**Required work:**
In the items below, copy the lines starting at the one that contains "Viewport: 898px width, 470px" and ending at the one that contains "Looking at the screenshot, I should [195, 219].", keeping both of those lines. Leave the pictures out of your copy.

(Screenshot and document pointing data)
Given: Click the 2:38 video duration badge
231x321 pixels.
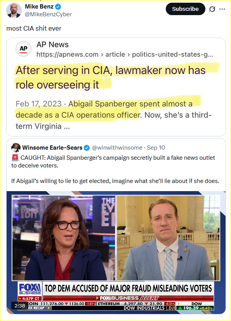Looking at the screenshot, I should click(20, 306).

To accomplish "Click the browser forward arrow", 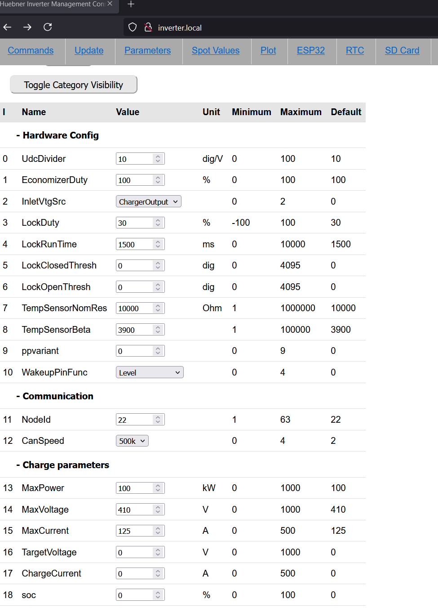I will [x=27, y=27].
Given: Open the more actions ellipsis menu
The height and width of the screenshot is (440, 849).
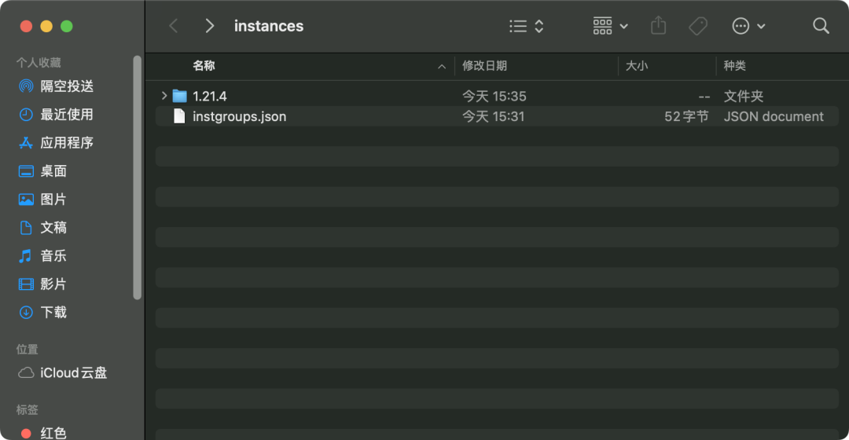Looking at the screenshot, I should pos(748,26).
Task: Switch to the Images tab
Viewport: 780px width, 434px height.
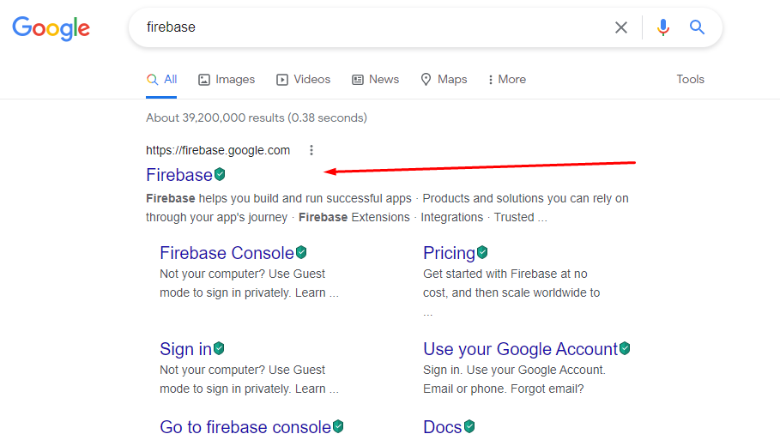Action: coord(227,79)
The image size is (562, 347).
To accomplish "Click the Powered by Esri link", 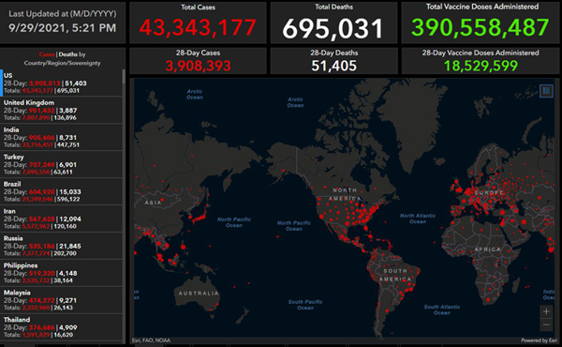I will click(540, 340).
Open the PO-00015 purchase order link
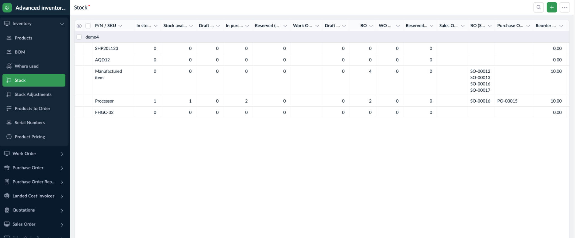Viewport: 575px width, 238px height. 507,101
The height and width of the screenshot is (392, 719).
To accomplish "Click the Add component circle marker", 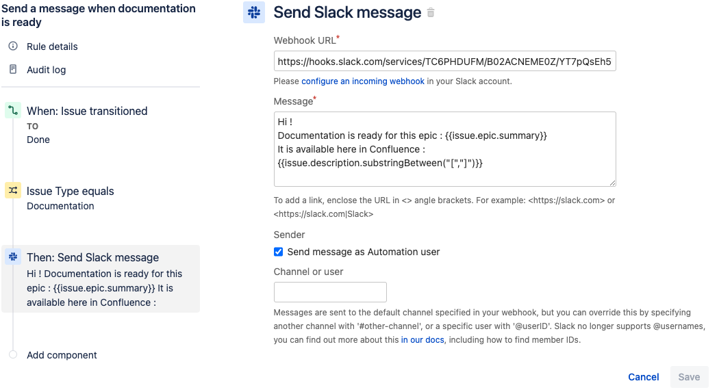I will tap(13, 354).
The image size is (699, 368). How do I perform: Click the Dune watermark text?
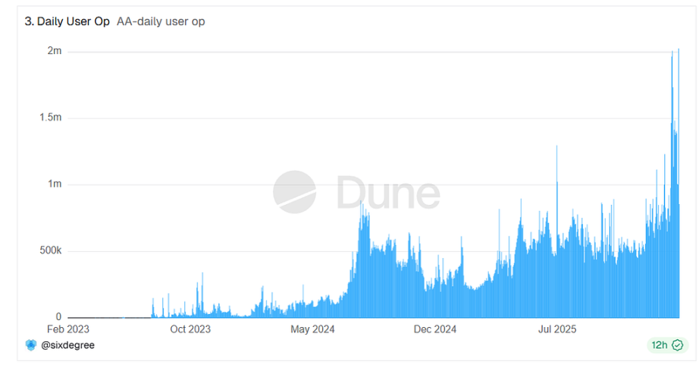click(387, 192)
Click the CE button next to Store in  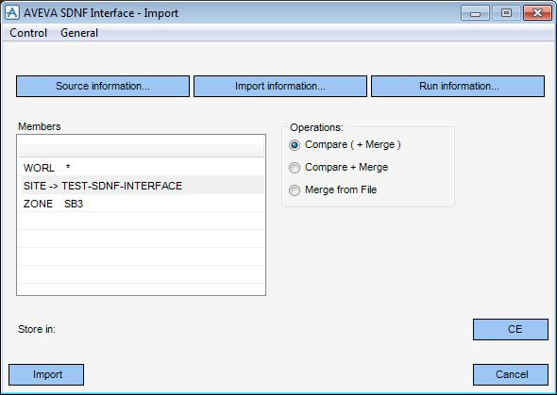[511, 329]
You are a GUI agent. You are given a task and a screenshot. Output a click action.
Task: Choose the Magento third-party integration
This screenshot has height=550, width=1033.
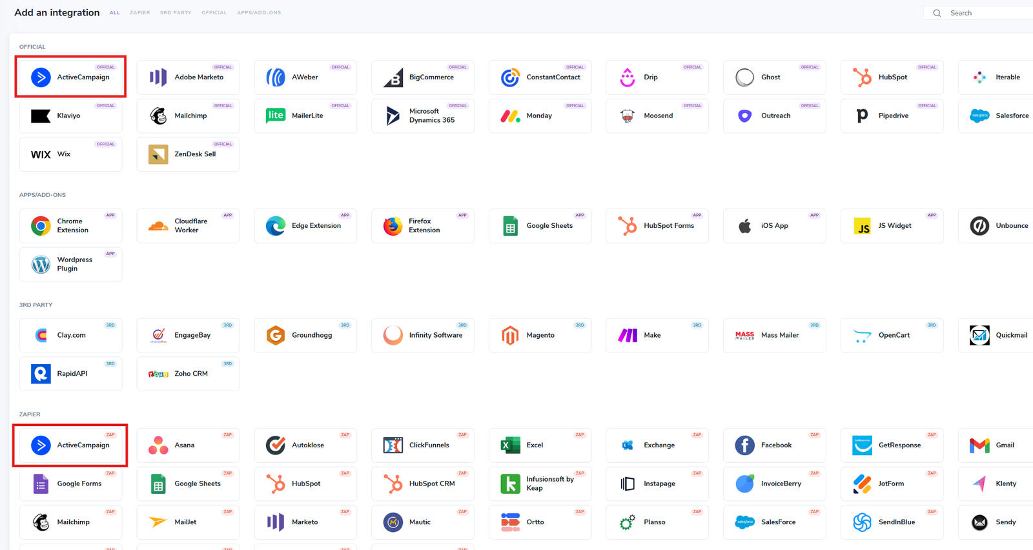(540, 335)
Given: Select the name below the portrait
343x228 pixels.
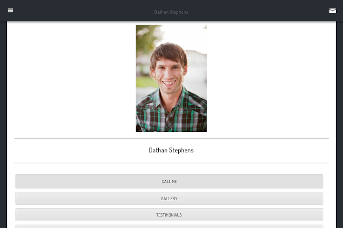Looking at the screenshot, I should (171, 150).
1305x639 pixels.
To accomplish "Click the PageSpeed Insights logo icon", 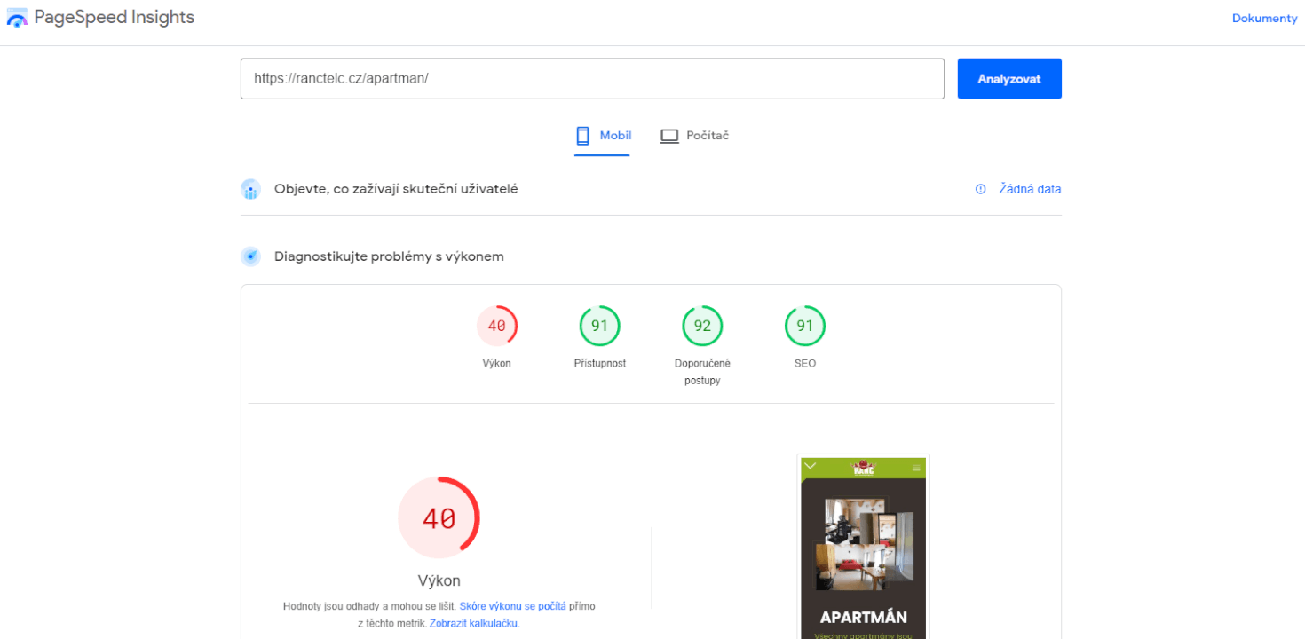I will 16,17.
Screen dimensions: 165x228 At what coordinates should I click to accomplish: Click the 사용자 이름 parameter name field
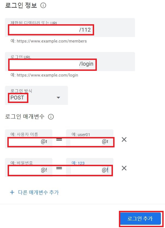[x=29, y=139]
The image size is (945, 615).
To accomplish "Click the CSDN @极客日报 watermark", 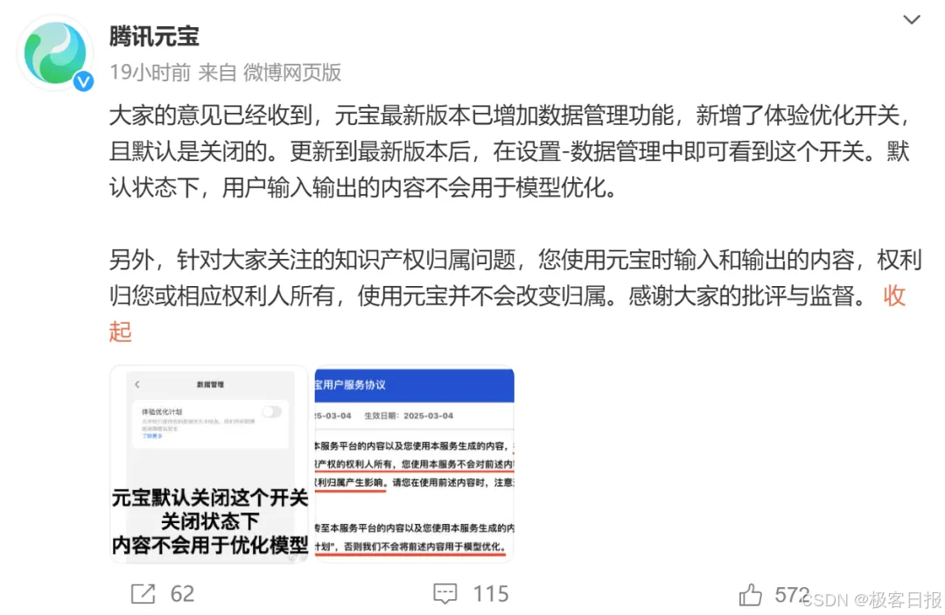I will pos(872,600).
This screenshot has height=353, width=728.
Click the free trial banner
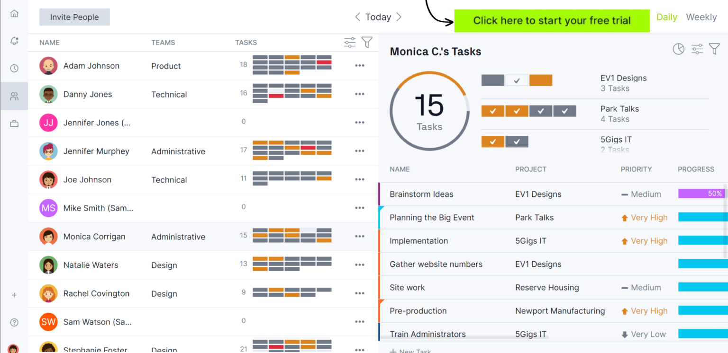tap(551, 20)
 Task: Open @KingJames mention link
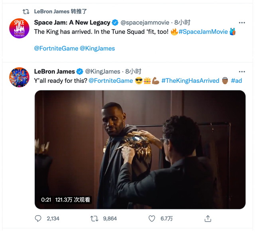(x=97, y=48)
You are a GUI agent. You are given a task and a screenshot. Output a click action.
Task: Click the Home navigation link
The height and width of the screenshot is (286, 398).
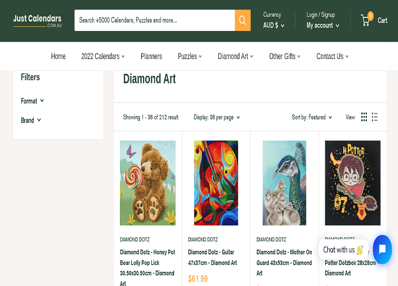(x=58, y=57)
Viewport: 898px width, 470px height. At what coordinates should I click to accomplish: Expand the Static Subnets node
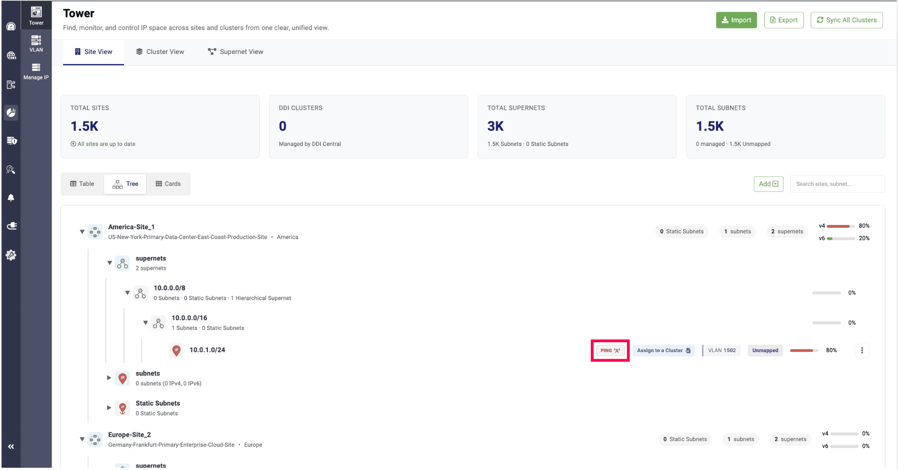109,407
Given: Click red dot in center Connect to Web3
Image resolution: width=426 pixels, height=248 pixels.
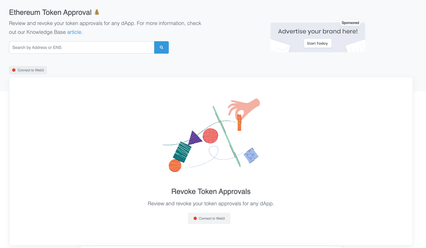Looking at the screenshot, I should [195, 219].
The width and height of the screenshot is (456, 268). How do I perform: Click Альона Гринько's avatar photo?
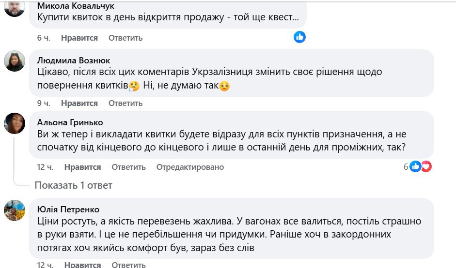coord(15,123)
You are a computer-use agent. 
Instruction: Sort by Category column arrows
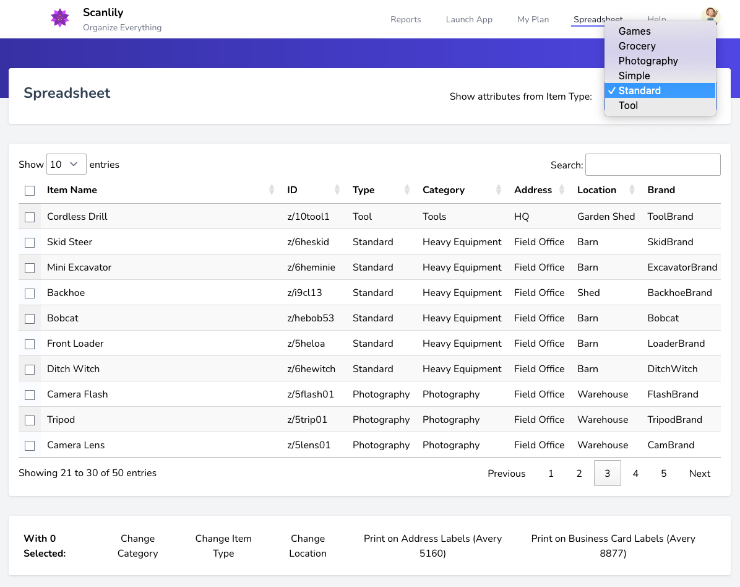point(499,190)
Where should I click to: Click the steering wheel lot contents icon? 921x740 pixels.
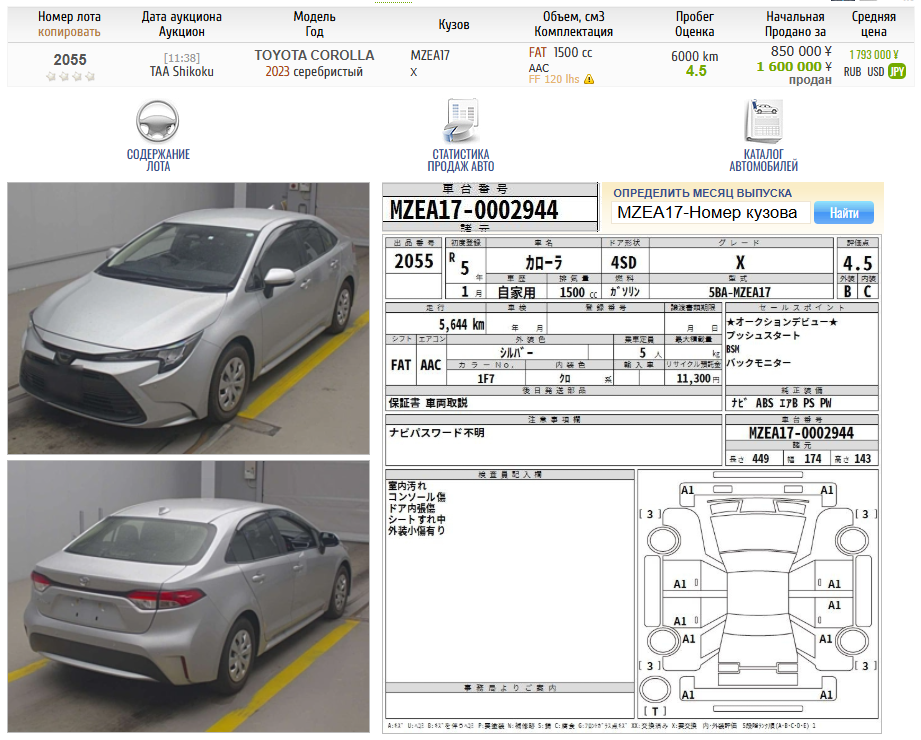[x=157, y=121]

**Solution to this task:**
Viewport: 898px width, 470px height. At what coordinates should I click to accomplish: Expand the Static Subnets node
109,407
Given: Click red dot in center Connect to Web3
Image resolution: width=426 pixels, height=248 pixels.
Looking at the screenshot, I should [195, 219].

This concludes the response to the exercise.